Poi, per fortuna, un appiglio l’ho trovato nella voce e negli occhi buoni della docente di italiano Alessandra Garella. Un’anima salda nelle radici di quel tipo di insegnamento che ho incontrato e sfiorato nei miei anni di scuola. Ritrovarlo così è stato salvifico ma prima di tutto utile.
Garella mi ha presentato i suoi ragazzi chiarendomi subito che non fossero “così appassionati di letteratura” come magari speravo. Lo ha fatto con delicatezza e con un senso di protezione nei miei confronti molto bello, ammirevole. Mi ha spiegato la realtà del Quintino Sella di Biella e mi ha mostrato a parole cosa significa essere un’insegnante di italiano in una scuola in cui la meccanica, la tecnologia e i motori la fanno da padrone.  Poi, insieme, siamo entrate in classe. E la paura è svanita davanti a quelli che avevo pensato potessero essere alieni e invece sono subito stati ragazzi, studenti educatissimi ed estremamente disponibili all’ascolto.

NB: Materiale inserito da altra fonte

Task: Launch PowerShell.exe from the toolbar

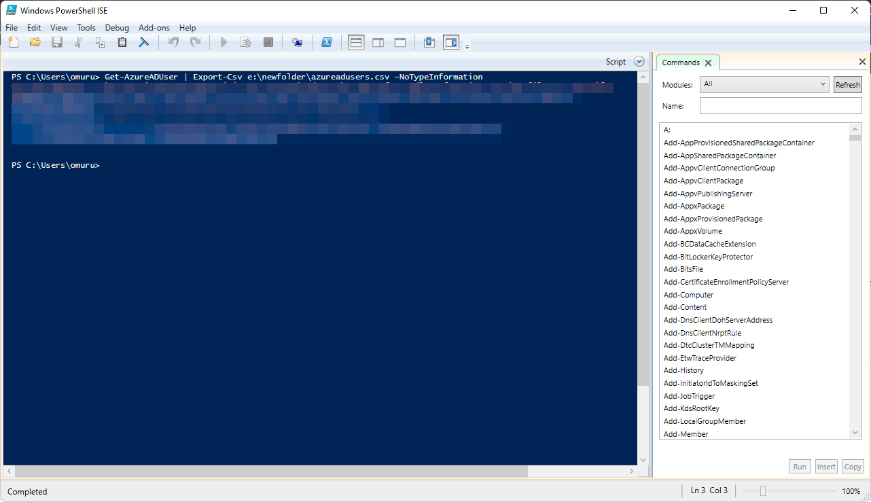Action: [x=327, y=41]
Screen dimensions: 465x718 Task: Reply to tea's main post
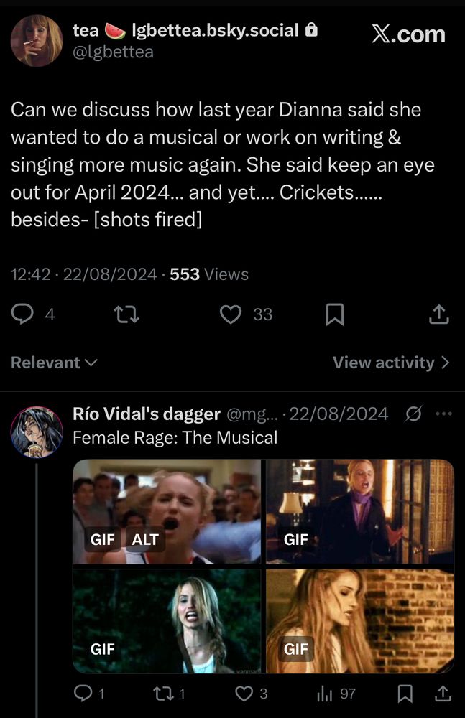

Se c’è una cosa che mi è rimasta impressa dalla classe da cui sono stata adottata è stato proprio l’ascolto. Un’attenzione densa che si è trasformata in poche domande che mi hanno (segretamente) spiazzata e che hanno aperto alcuni dibattiti importanti. Come lo era per me, usare il mio testo come pretesto per scoprire mondi o aprire squarci.

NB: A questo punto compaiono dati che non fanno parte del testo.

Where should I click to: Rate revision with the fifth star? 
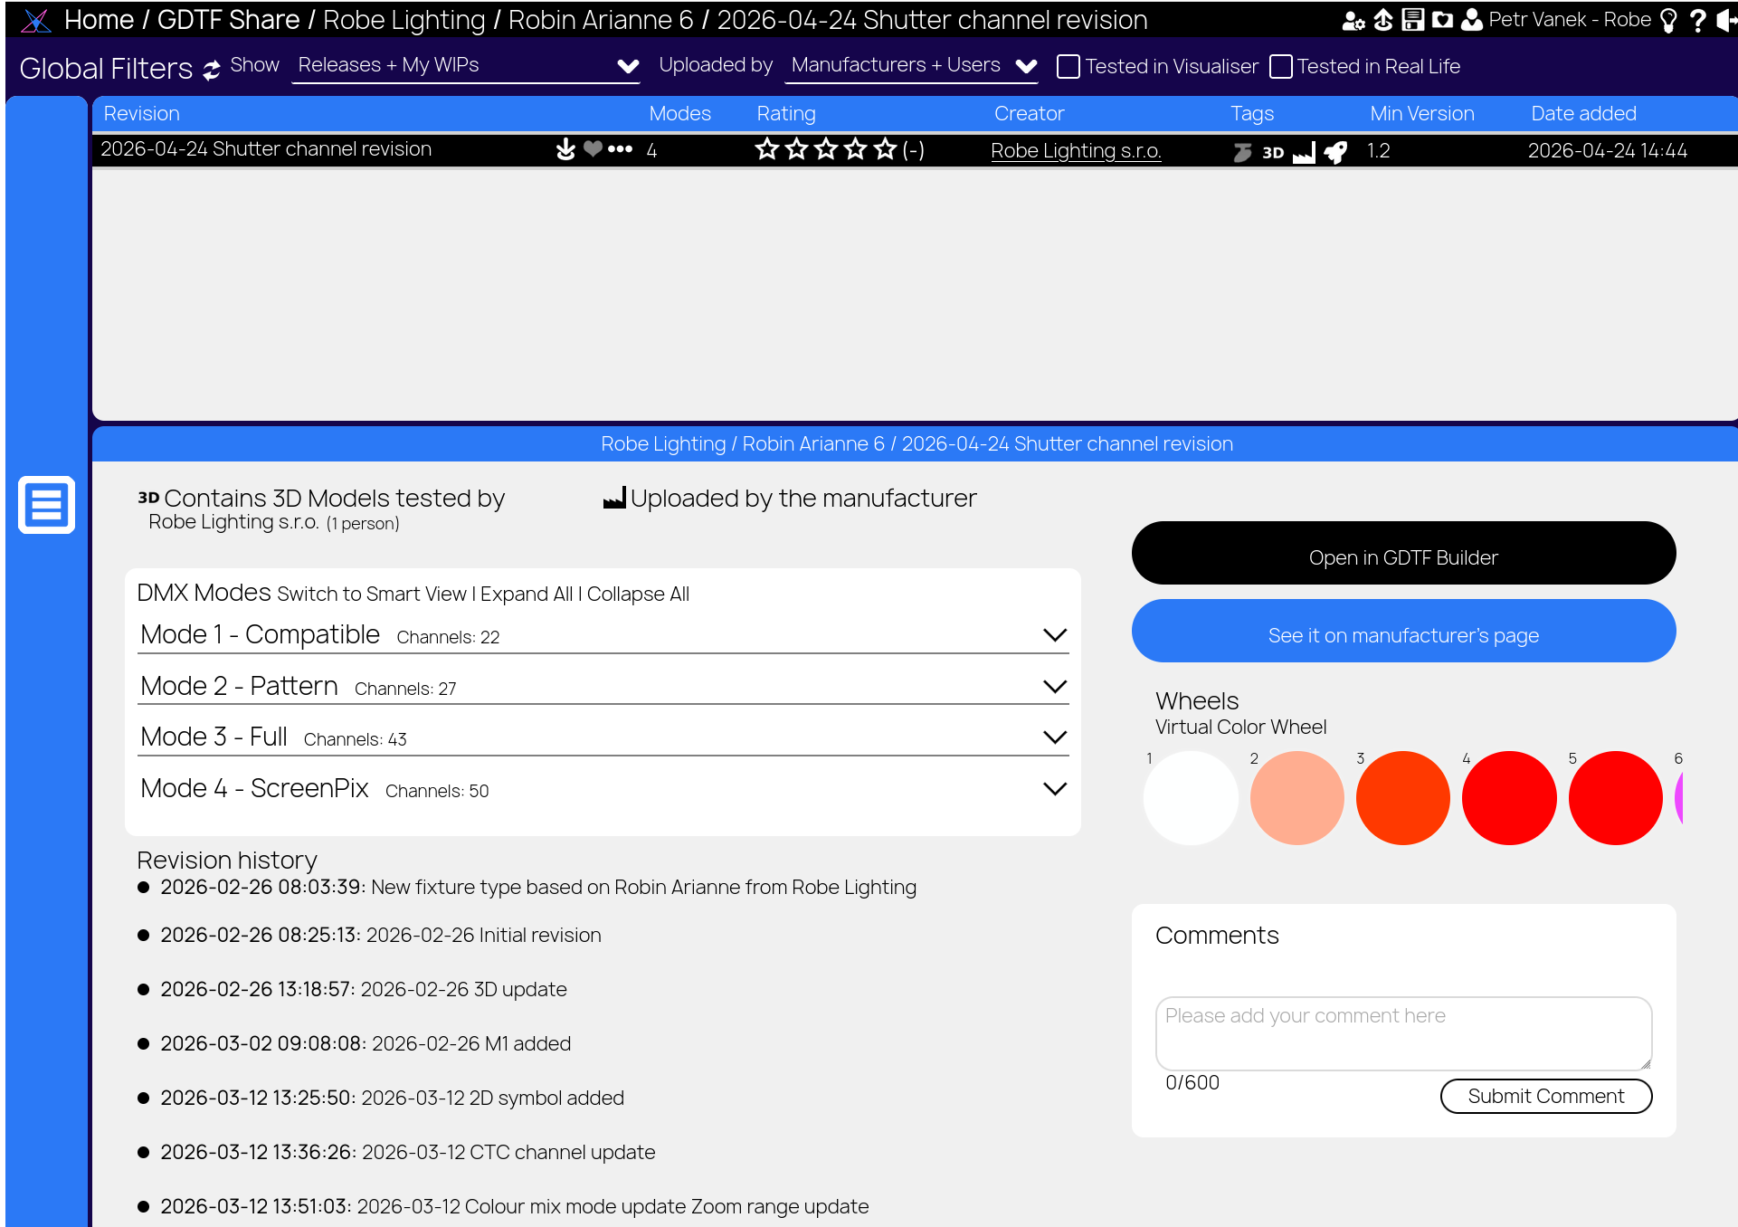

Il presente, l’attualità ci hanno aiutato tanto. Se c’è una cosa per cui ho sofferto è stata  l’impossibilità di stare nella stessa stanza coi 23 ragazzi; per vedere i loro volti e percepire le loro emozioni. Però, la pandemia del Covid-19, che ha messo le distanze dappertutto e ha aggiunto muri e paure dove non c’erano, alcune cose non le ha fermate. E mi vengono in mente la grinta e all’orgoglio che ho sentito in alcune considerazioni espresse con chiarezza, o il desiderio di scavare, andare a fondo prendendosi le proprie responsabilità sul presente che abitiamo e costruiamo tutti.
Abbiamo parlato di cittadinanza e di ius soli, di percezione della migrazione in una città di Biella, di Willy Monteiro, delle elezioni degli Stati Uniti e di Kamala Harris, della narrazione che i media fanno del corpo nero e anche di cosa, essendo donna, nel lavoro, a casa e nella vita di tutti giorni si rischia di subire e si deve combattere.

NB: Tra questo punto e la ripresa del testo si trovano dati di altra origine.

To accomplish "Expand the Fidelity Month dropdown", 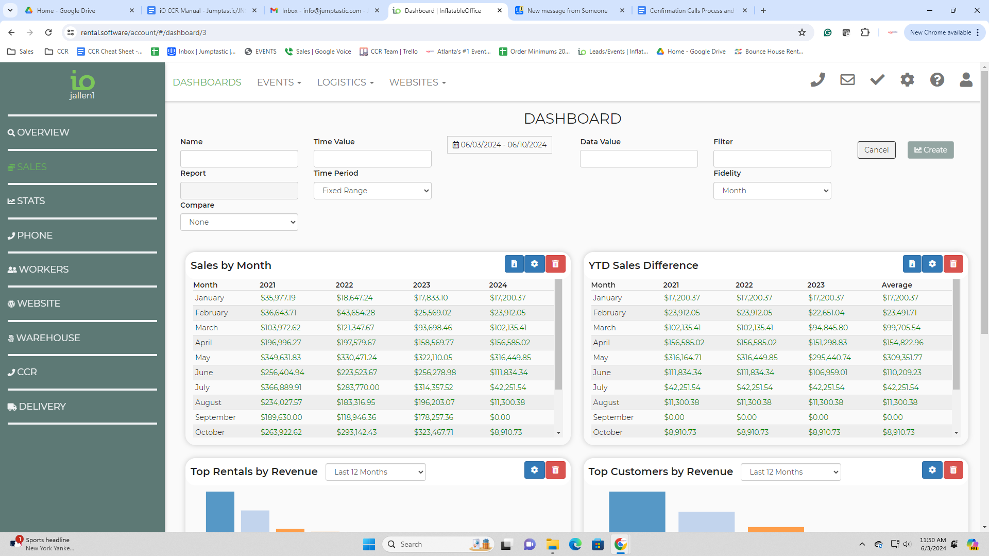I will coord(772,191).
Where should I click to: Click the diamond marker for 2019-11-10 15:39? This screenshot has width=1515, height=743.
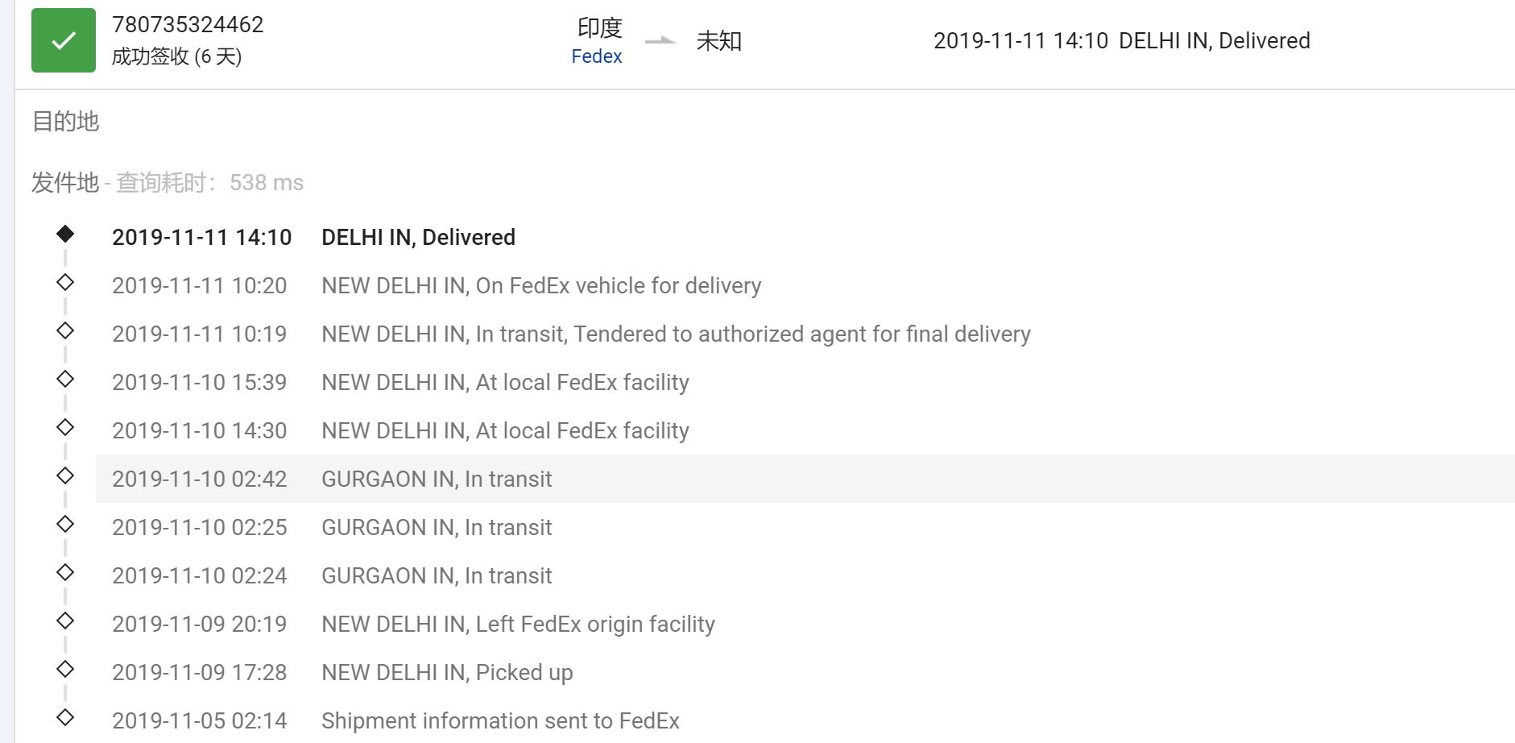click(65, 379)
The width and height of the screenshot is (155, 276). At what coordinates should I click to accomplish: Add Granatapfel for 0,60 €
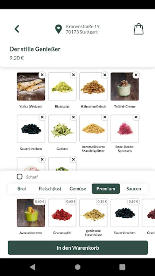pyautogui.click(x=62, y=213)
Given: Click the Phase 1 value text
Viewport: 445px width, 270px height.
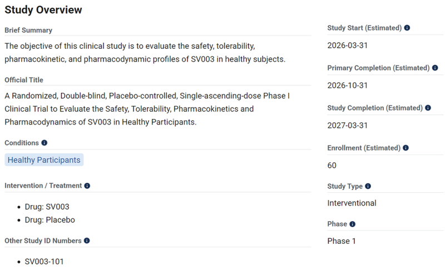Looking at the screenshot, I should [342, 241].
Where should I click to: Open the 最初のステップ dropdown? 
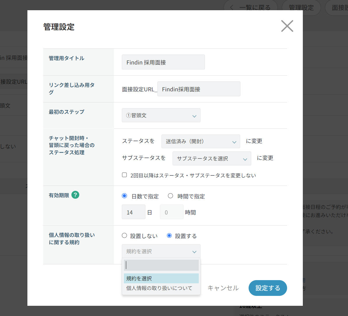point(161,115)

È stato bello uscire dall’aula (reale e digitale) con la certezza che tante mie idee, convinzioni si fossero sgretolate ogni volta che un alunno mi ha fatto una domanda, che una conversazione si è accesa e il mio libro è stato anche solo sfogliato, commentato. Spesso una cosa che ci si dimentica dell’adozione – e lo dico solo perché ho vissuto quella classica in prima persona – è che a scegliersi, a conoscersi e a imparare ad amarsi, a farsi spazio uno nella vita dell’altro, è una cosa che bisogna fare da entrambe le parti. E mi piace pensare e sperare, magari anche credere che, se questi ragazzi hanno lasciato a me un nuovo modo di vedere le cose – più spontaneo, con meno costrutti e più fresco e libero – in qualche modo anche il mio libro, le parole che ho lasciato tra la cattedra e gli schermi, possano essere serviti a qualcosa di piccolo. Che però da qualche parte, tra i fogli e un’adozione, rimane.